Last month, in a speech to the National Press Club, Sen. Jeff Flake made a charge that has become common among disillusioned Republicans: Donald Trump is corrupting “true conservatism” with his authoritarian style, neo-isolationist foreign policy, lack of fiscal discipline, and opposition to free trade.
What Sen. Flake and other “Never-Trumpers” fail to realize is that Trumpism is only the latest mutation in a long history of conservative evolution that goes back to the early 20th century. As liberalism settled into its New Deal incarnation in the 1930s, the conservative movement arose to challenge it. The primary goal of the leading conservatives of the era, such as Ayn Rand, Albert Jay Nock, H.L. Mencken, Max Eastman, and Rose Wilder Lane, was to roll back President Franklin Roosevelt’s expansion of government power. Conservatism of the time was defined not by religiosity, nationalism, or foreign policy hawkishness, but by one overriding concern: protecting individual liberty from the encroaching state.
Liberals of the time were actually far more hawkish than conservatives were on foreign policy. The expansion of government power to help oppressed peoples at home (through the New Deal) or abroad (through military action) seemed to be of one piece. Conservatives, by contrast, were opposed to all expansions of state power, and right-wing organizations, such as the Liberty League and America First, were staunchly isolationist. Sen. Robert Taft, R-Ohio, the leading conservative of the era, opposed both Roosevelt’s “meddling” in the economy through the New Deal and his “meddling” in Europe with his interventionist foreign policy.
This changed after World War II, when conservatives found a new cause to identify with: anti-Communism. They began by focusing on rooting out domestic communists (as typified by the activities of Sen. Joe McCarthy, R-Wis., and the House Un-American Activites Committee), but soon found themselves advocating a more vigorous foreign policy that would stop Soviet expansion abroad. Thus, conservatism had evolved away from pure anti-statism and towards a more schizophrenic “pro-war, but anti-state” position.
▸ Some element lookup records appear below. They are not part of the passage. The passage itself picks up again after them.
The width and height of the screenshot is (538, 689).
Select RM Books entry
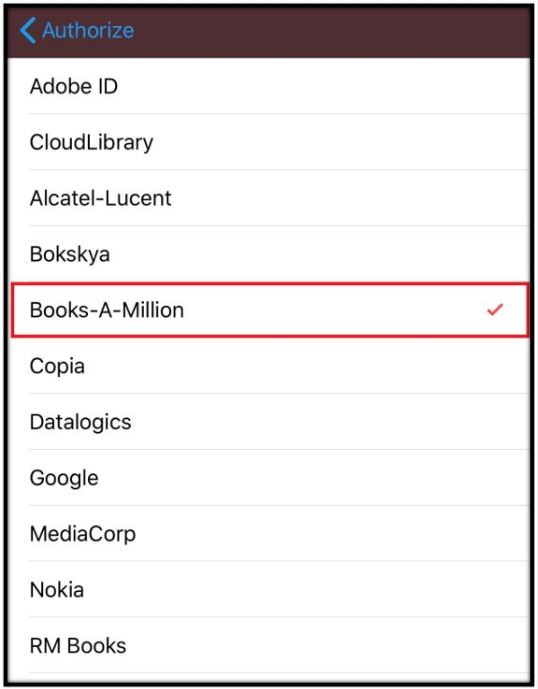point(269,645)
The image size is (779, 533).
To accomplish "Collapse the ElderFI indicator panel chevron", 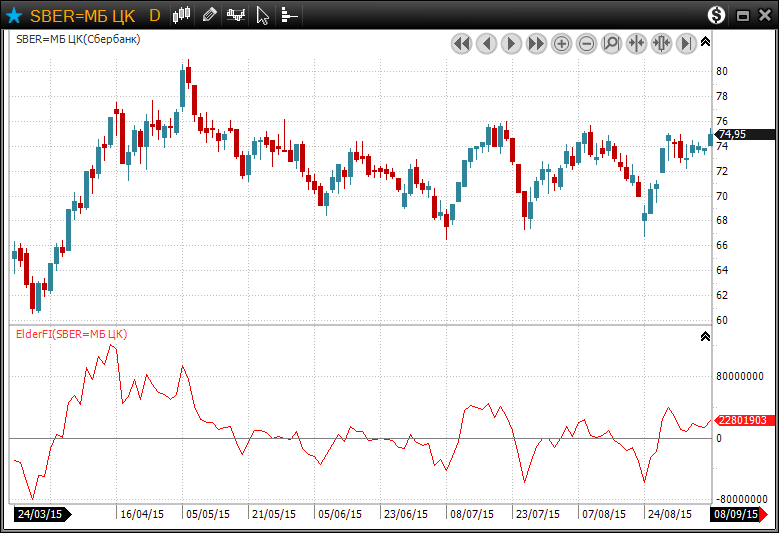I will point(705,337).
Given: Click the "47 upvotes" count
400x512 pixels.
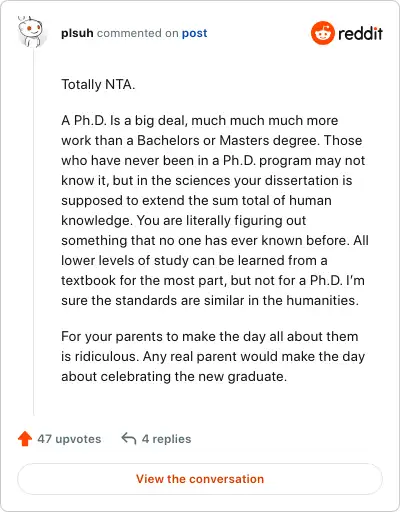Looking at the screenshot, I should [x=69, y=439].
Even then, the evolution of conservatism had only just begun. After conservative standard bearer Barry Goldwater lost to Lyndon Johnson in the 1964 presidential race, religious and social issues began to assume a new importance on the Right. While the founding fathers of conservatism in the 1930s had been notably secular (and sometimes militantly atheist, as in the cases of Rand, Eastman, and Mencken), the late 1960s saw conservatives begin to champion religious causes, such as Bible reading and prayer in public schools. This caused great consternation among old-guard conservatives and their reaction to this “religious turn” in conservatism mirrors the current response of many George W. Bush conservatives to Trump’s “isolationist turn.”
Many have mistakenly assumed that the 1980 election of the avowedly conservative President Ronald Reagan meant that America had shifted “to the Right” after Goldwater’s loss. Actually, it was conservatism itself that had shifted toward America. By changing from a narrow anti-statist economic ideology to a broader anti-Communist and religious one, conservatism had become attractive to demographics that had previously identified with the liberal side. Reagan’s election did not indicate that America had become more conservative, but that conservatism had changed to become more mainstream.
Conservatism continued to evolve after Reagan left office. By the time of the Iraq War in 2003, foreign policy hawkishness had moved to the center of conservatism and limited government had been pushed to the margins. George W. Bush, who expanded the size of the federal government more than any president since FDR, was considered “conservative” while Bill Clinton, who oversaw a slight shrinkage of government, was considered “center-Left.” (Both worked with a putatively conservative Republican Congress.) In 1940, it would have been unthinkable for a president to expand the federal government to the degree Bush did and still be considered “conservative,” but such are the evolutions of conservatism.
Now, in the age of Trump, conservatism has mutated once again. The “neoconservative” supporters of the Iraq War see Trump as an apostate from the “true conservatism” of George W. Bush, just as conservatives in previous generations charged the neocons with being apostates from the “true conservatism” of Robert Taft. So don’t worry, Sen. Flake, conservatism has evolved quite radically in the past. It is evolving in the present, and it will doubtless continue to evolve in the future.
Hyrum Lewis, Ph.D., is a professor of history at BYU-Idaho.